What you have to do> Transcribe the full listing without changing a word, and omit its pictures.

Data>
━━━━━━━━━━━━━━━━━━━━
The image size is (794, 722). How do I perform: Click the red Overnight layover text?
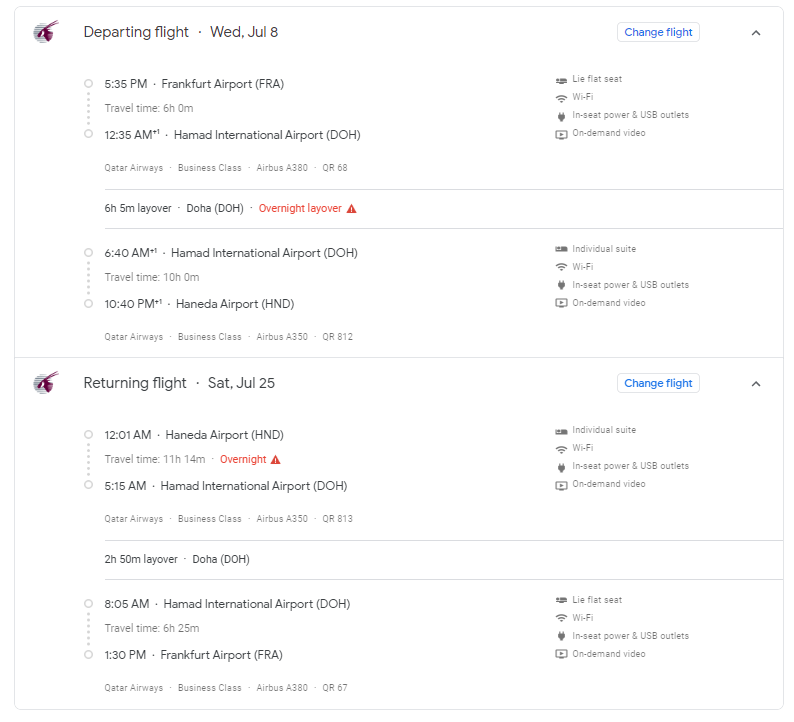300,209
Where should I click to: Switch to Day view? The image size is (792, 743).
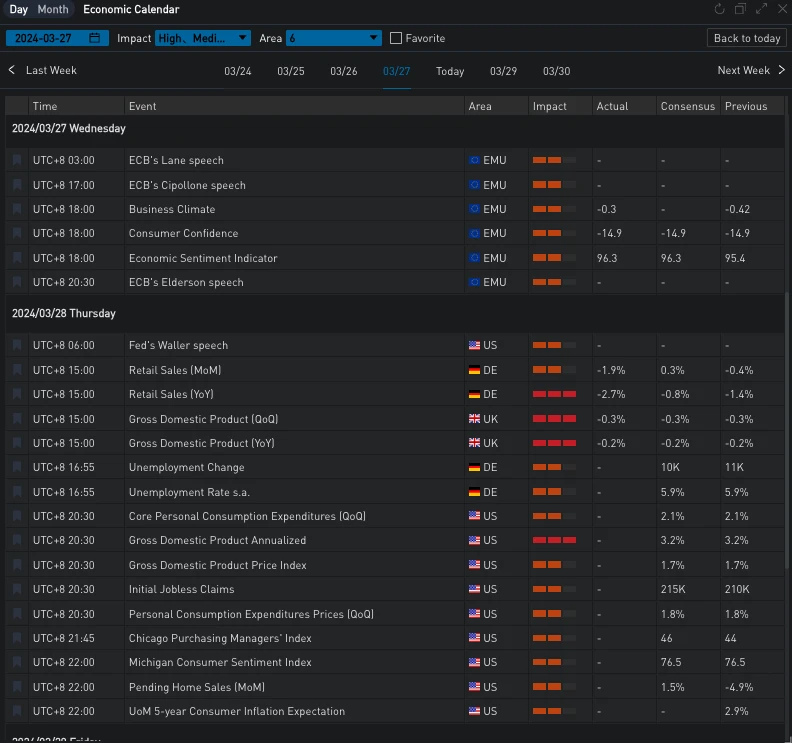[x=19, y=9]
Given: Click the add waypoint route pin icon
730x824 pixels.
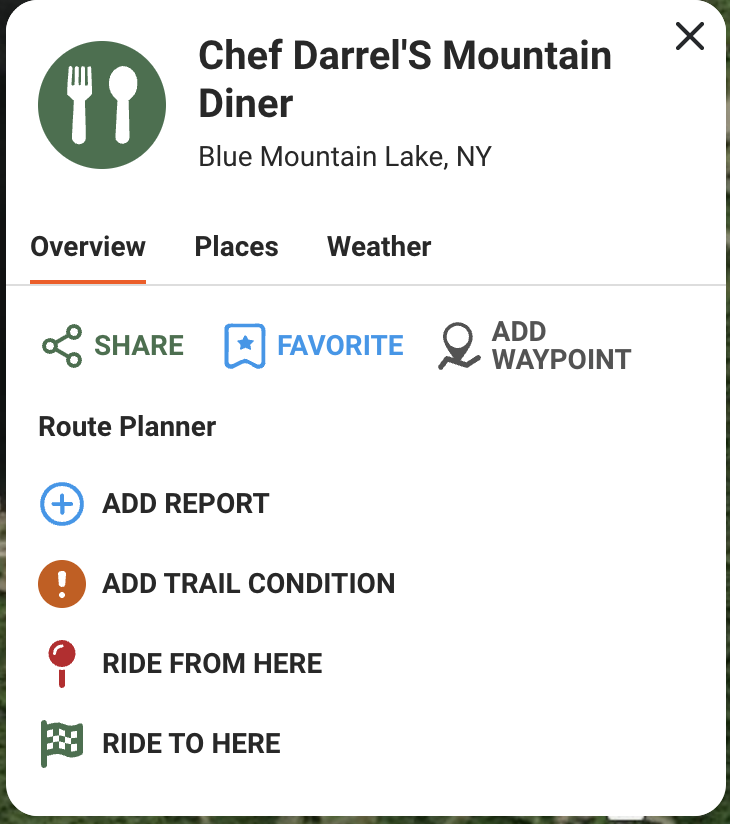Looking at the screenshot, I should [x=458, y=347].
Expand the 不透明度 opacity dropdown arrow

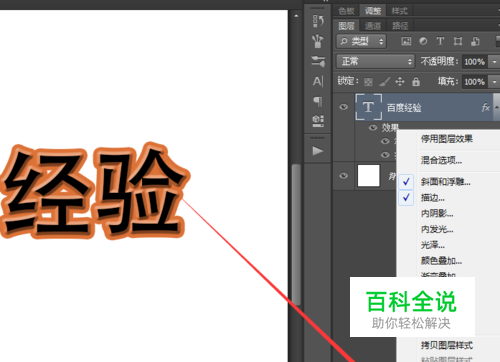coord(494,62)
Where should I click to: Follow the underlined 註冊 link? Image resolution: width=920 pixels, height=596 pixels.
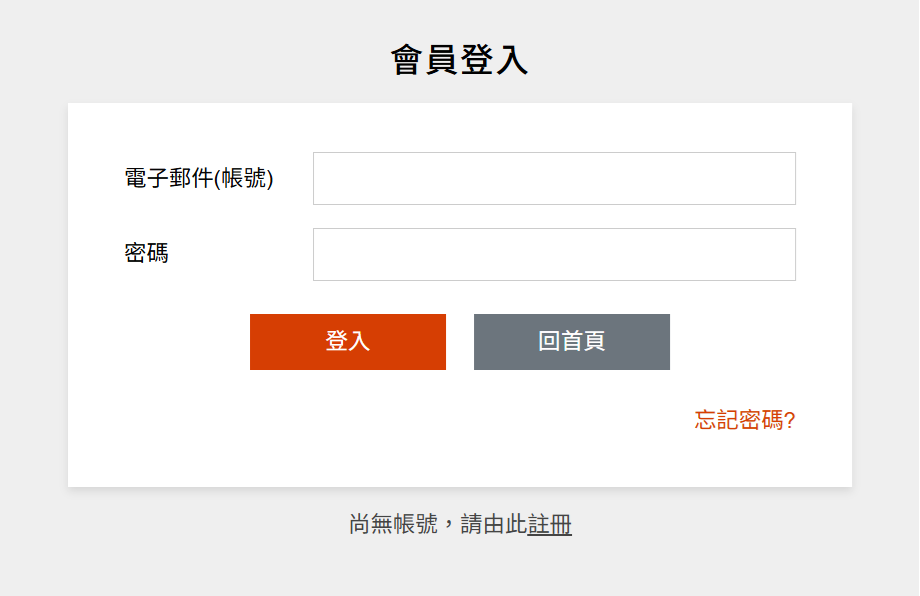pyautogui.click(x=550, y=524)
━━━━━━━━━━━━━━━━━━━━
Response area>
The image size is (794, 722). How do I perform: Click the red Overnight layover text?
300,209
Where should I click to: Switch to Day view? The image size is (792, 743).
[x=19, y=9]
Given: Click the add waypoint route pin icon
730x824 pixels.
Looking at the screenshot, I should [x=458, y=347].
Expand the 不透明度 opacity dropdown arrow

coord(494,62)
Where should I click to: Follow the underlined 註冊 link? Image resolution: width=920 pixels, height=596 pixels.
pyautogui.click(x=550, y=524)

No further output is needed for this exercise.